> _Data shown_:

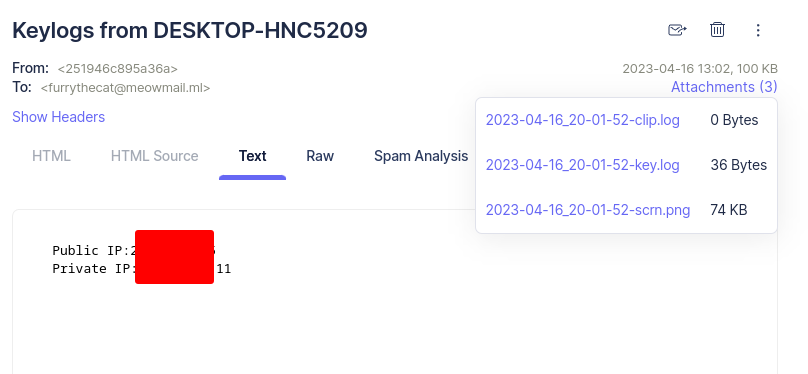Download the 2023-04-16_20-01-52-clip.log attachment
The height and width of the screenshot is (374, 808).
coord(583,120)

==

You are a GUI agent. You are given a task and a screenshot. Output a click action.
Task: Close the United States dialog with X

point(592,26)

---

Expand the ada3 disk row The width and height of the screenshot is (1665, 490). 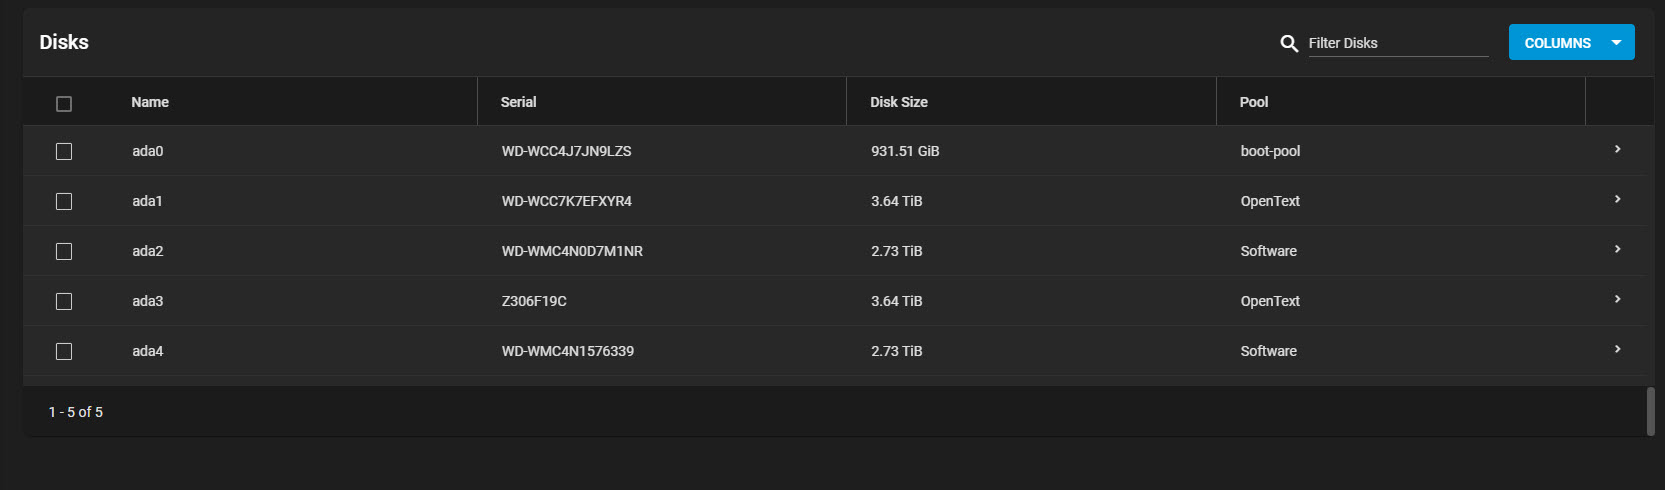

> _Work required_:
Can you render the items from the line with "You are a GUI" to the line with "point(592,26)" as a two-column CSV with the headers instruction and response? Put one row per item, with each field in quotes and line breaks replaced by spaces.

> _Solution to this task_:
instruction,response
"You are a GUI agent. You are given a task and a screenshot. Output a click action. Task: Close the United States dialog with X","point(592,26)"